» **Directions for this task**: The entries below are to be returned as written, with all pictures dropped.

» **The input**:

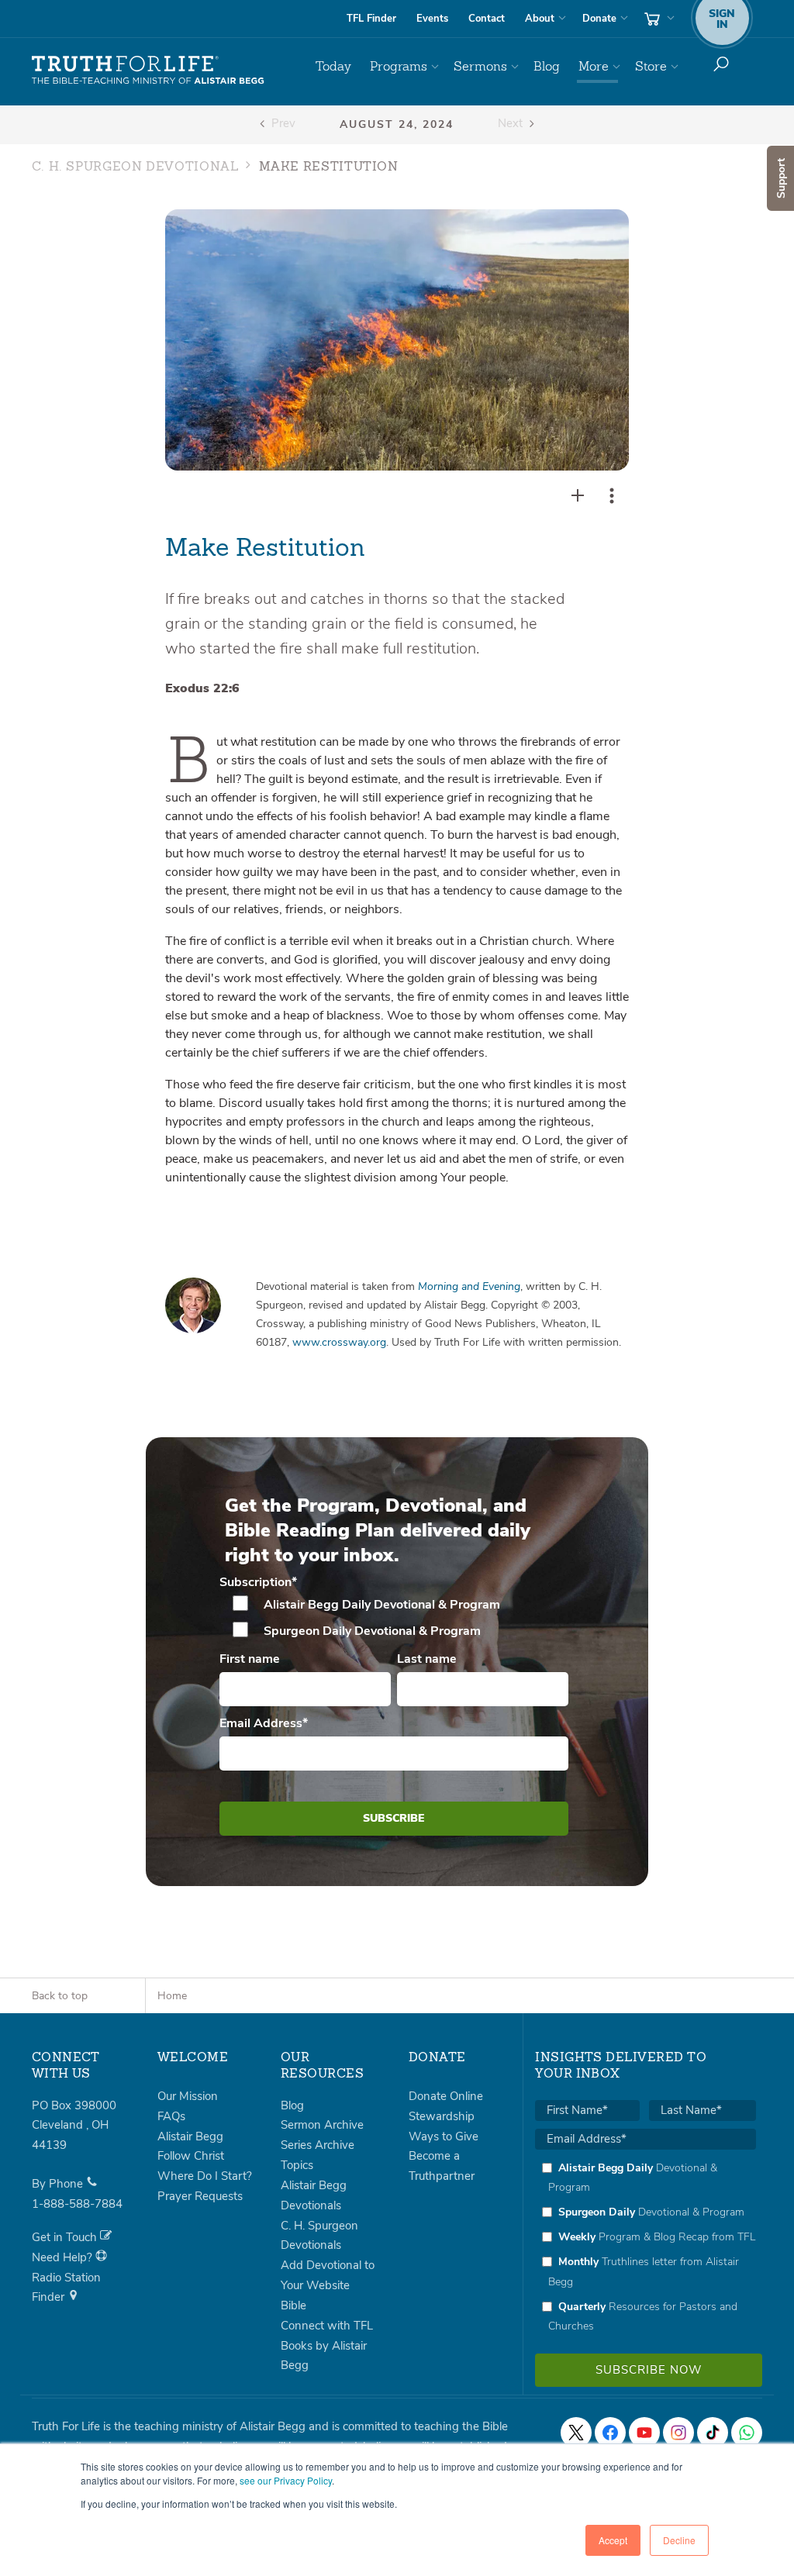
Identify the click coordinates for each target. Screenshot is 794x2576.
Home (172, 1995)
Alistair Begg (190, 2136)
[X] (576, 2432)
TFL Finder (371, 19)
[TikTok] (712, 2432)
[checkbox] (394, 1617)
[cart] (657, 18)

» **Response to the task**:
Identify the click coordinates for each target. Screenshot is 794x2576.
Home (172, 1995)
Alistair Begg (190, 2136)
[X] (576, 2432)
TFL Finder (371, 19)
[TikTok] (712, 2432)
[checkbox] (394, 1617)
[cart] (657, 18)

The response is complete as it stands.